→ **Saved data entries**:
● ● ● ● ●
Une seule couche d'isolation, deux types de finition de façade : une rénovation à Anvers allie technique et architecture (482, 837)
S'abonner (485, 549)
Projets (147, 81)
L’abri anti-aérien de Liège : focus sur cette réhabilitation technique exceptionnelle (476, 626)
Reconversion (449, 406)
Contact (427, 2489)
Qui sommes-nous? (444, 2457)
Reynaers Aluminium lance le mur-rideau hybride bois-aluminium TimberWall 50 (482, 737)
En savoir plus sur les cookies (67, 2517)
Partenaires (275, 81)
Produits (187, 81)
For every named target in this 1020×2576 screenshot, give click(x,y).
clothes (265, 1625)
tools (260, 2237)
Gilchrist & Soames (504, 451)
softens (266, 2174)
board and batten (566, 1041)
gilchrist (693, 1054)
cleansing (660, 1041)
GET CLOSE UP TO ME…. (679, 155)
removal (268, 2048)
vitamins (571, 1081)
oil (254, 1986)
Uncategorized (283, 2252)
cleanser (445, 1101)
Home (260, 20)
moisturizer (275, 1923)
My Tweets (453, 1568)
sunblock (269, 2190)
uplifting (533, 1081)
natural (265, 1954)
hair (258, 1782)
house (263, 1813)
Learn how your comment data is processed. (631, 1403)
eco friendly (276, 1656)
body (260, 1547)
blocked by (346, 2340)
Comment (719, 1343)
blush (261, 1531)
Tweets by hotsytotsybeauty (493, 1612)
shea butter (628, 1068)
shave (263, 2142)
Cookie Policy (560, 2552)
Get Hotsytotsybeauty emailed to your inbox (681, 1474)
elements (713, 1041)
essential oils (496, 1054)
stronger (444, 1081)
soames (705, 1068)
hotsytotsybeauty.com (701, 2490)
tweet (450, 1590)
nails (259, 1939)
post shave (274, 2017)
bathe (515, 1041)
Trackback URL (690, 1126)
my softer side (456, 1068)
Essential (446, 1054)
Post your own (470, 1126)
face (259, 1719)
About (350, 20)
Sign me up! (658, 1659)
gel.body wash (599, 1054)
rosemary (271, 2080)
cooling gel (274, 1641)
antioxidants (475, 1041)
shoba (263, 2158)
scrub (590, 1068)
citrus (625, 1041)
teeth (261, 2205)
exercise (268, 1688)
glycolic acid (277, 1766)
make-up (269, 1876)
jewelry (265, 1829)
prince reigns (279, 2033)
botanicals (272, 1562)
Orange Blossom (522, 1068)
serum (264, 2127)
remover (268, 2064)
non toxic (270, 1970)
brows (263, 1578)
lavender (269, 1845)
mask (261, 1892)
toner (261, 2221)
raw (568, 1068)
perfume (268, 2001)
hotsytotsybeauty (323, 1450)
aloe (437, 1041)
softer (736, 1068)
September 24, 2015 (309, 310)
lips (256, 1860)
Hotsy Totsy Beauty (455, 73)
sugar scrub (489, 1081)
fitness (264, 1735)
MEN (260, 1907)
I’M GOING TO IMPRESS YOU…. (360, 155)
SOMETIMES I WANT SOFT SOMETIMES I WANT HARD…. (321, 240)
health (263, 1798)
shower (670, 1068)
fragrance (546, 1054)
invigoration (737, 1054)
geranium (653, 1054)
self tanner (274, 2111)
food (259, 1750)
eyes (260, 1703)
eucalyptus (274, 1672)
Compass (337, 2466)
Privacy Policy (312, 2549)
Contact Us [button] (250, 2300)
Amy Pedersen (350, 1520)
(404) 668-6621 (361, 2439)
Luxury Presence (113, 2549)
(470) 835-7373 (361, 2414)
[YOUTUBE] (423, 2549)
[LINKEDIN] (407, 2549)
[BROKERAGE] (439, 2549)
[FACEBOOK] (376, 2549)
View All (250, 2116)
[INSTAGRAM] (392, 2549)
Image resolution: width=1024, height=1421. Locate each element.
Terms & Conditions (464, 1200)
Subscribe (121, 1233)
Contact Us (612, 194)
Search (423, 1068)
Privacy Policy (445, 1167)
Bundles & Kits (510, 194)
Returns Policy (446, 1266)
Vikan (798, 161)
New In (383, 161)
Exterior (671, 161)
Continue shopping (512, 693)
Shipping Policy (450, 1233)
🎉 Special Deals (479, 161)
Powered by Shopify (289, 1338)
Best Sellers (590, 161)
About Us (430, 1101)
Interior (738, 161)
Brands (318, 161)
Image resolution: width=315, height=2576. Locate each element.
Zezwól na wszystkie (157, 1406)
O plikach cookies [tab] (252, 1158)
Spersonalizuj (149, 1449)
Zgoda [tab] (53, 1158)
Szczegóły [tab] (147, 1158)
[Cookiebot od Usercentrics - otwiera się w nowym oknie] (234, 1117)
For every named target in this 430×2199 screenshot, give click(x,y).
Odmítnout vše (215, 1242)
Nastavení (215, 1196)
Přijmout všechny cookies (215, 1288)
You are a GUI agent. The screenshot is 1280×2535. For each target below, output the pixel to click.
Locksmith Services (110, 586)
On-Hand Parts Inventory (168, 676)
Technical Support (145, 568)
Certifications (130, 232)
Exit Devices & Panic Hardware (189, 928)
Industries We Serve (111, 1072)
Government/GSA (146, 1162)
● ● ● ● ●
→ **Activity**: Output the entries above in their entirety, exactly as written.

→ **Completed task**:
Une seule couche d'isolation, deux types de finition de façade : une rénovation à Anvers allie technique et architecture (482, 837)
S'abonner (485, 549)
Projets (147, 81)
L’abri anti-aérien de Liège : focus sur cette réhabilitation technique exceptionnelle (476, 626)
Reconversion (449, 406)
Contact (427, 2489)
Qui sommes-nous? (444, 2457)
Reynaers Aluminium lance le mur-rideau hybride bois-aluminium TimberWall 50 (482, 737)
En savoir plus sur les cookies (67, 2517)
Partenaires (275, 81)
Produits (187, 81)
For every named target in this 1020×2576 screenshot, give click(x,y).
clothes (265, 1625)
tools (260, 2237)
Gilchrist & Soames (504, 451)
softens (266, 2174)
board and batten (566, 1041)
gilchrist (693, 1054)
cleansing (660, 1041)
GET CLOSE UP TO ME…. (679, 155)
removal (268, 2048)
vitamins (571, 1081)
oil (254, 1986)
Uncategorized (283, 2252)
cleanser (445, 1101)
Home (260, 20)
moisturizer (275, 1923)
My Tweets (453, 1568)
sunblock (269, 2190)
uplifting (533, 1081)
natural (265, 1954)
hair (258, 1782)
house (263, 1813)
Learn how your comment data is processed. (631, 1403)
eco friendly (276, 1656)
body (260, 1547)
blocked by (346, 2340)
Comment (719, 1343)
blush (261, 1531)
Tweets by hotsytotsybeauty (493, 1612)
shea butter (628, 1068)
shave (263, 2142)
Cookie Policy (560, 2552)
Get Hotsytotsybeauty emailed to your inbox (681, 1474)
elements (713, 1041)
essential oils (496, 1054)
stronger (444, 1081)
soames (705, 1068)
hotsytotsybeauty.com (701, 2490)
tweet (450, 1590)
nails (259, 1939)
post shave (274, 2017)
bathe (515, 1041)
Trackback URL (690, 1126)
my softer side (456, 1068)
Essential (446, 1054)
Post your own (470, 1126)
face (259, 1719)
About (350, 20)
Sign me up! (658, 1659)
gel.body wash (599, 1054)
rosemary (271, 2080)
cooling gel (274, 1641)
antioxidants (475, 1041)
shoba (263, 2158)
scrub (590, 1068)
citrus (625, 1041)
teeth (261, 2205)
exercise (268, 1688)
glycolic acid (277, 1766)
make-up (269, 1876)
jewelry (265, 1829)
prince reigns (279, 2033)
botanicals (272, 1562)
Orange Blossom (522, 1068)
serum (264, 2127)
remover (268, 2064)
non toxic (270, 1970)
brows (263, 1578)
lavender (269, 1845)
mask (261, 1892)
toner (261, 2221)
raw (568, 1068)
perfume (268, 2001)
hotsytotsybeauty (323, 1450)
aloe (437, 1041)
softer (736, 1068)
September 24, 2015 (309, 310)
lips (256, 1860)
Hotsy Totsy Beauty (455, 73)
sugar scrub (489, 1081)
fitness (264, 1735)
MEN (260, 1907)
I’M GOING TO IMPRESS YOU…. (360, 155)
SOMETIMES I WANT SOFT SOMETIMES I WANT HARD…. (321, 240)
health (263, 1798)
shower (670, 1068)
fragrance (546, 1054)
invigoration (737, 1054)
geranium (653, 1054)
self tanner (274, 2111)
food (259, 1750)
eyes (260, 1703)
eucalyptus (274, 1672)
Compass (337, 2466)
Privacy Policy (312, 2549)
Contact Us [button] (250, 2300)
Amy Pedersen (350, 1520)
(404) 668-6621 (361, 2439)
Luxury Presence (113, 2549)
(470) 835-7373 (361, 2414)
[YOUTUBE] (423, 2549)
[LINKEDIN] (407, 2549)
[BROKERAGE] (439, 2549)
[FACEBOOK] (376, 2549)
View All (250, 2116)
[INSTAGRAM] (392, 2549)
Image resolution: width=1024, height=1421. Locate each element.
Terms & Conditions (464, 1200)
Subscribe (121, 1233)
Contact Us (612, 194)
Search (423, 1068)
Privacy Policy (445, 1167)
Bundles & Kits (510, 194)
Returns Policy (446, 1266)
Vikan (798, 161)
New In (383, 161)
Exterior (671, 161)
Continue shopping (512, 693)
Shipping Policy (450, 1233)
🎉 Special Deals (479, 161)
Powered by Shopify (289, 1338)
Best Sellers (590, 161)
About Us (430, 1101)
Interior (738, 161)
Brands (318, 161)
Image resolution: width=315, height=2576. Locate each element.
Zezwól na wszystkie (157, 1406)
O plikach cookies [tab] (252, 1158)
Spersonalizuj (149, 1449)
Zgoda [tab] (53, 1158)
Szczegóły [tab] (147, 1158)
[Cookiebot od Usercentrics - otwiera się w nowym oknie] (234, 1117)
For every named target in this 430×2199 screenshot, give click(x,y).
Odmítnout vše (215, 1242)
Nastavení (215, 1196)
Přijmout všechny cookies (215, 1288)
You are a GUI agent. The screenshot is 1280×2535. For each target below, output the pixel to click.
Locksmith Services (110, 586)
On-Hand Parts Inventory (168, 676)
Technical Support (145, 568)
Certifications (130, 232)
Exit Devices & Panic Hardware (189, 928)
Industries We Serve (111, 1072)
Government/GSA (146, 1162)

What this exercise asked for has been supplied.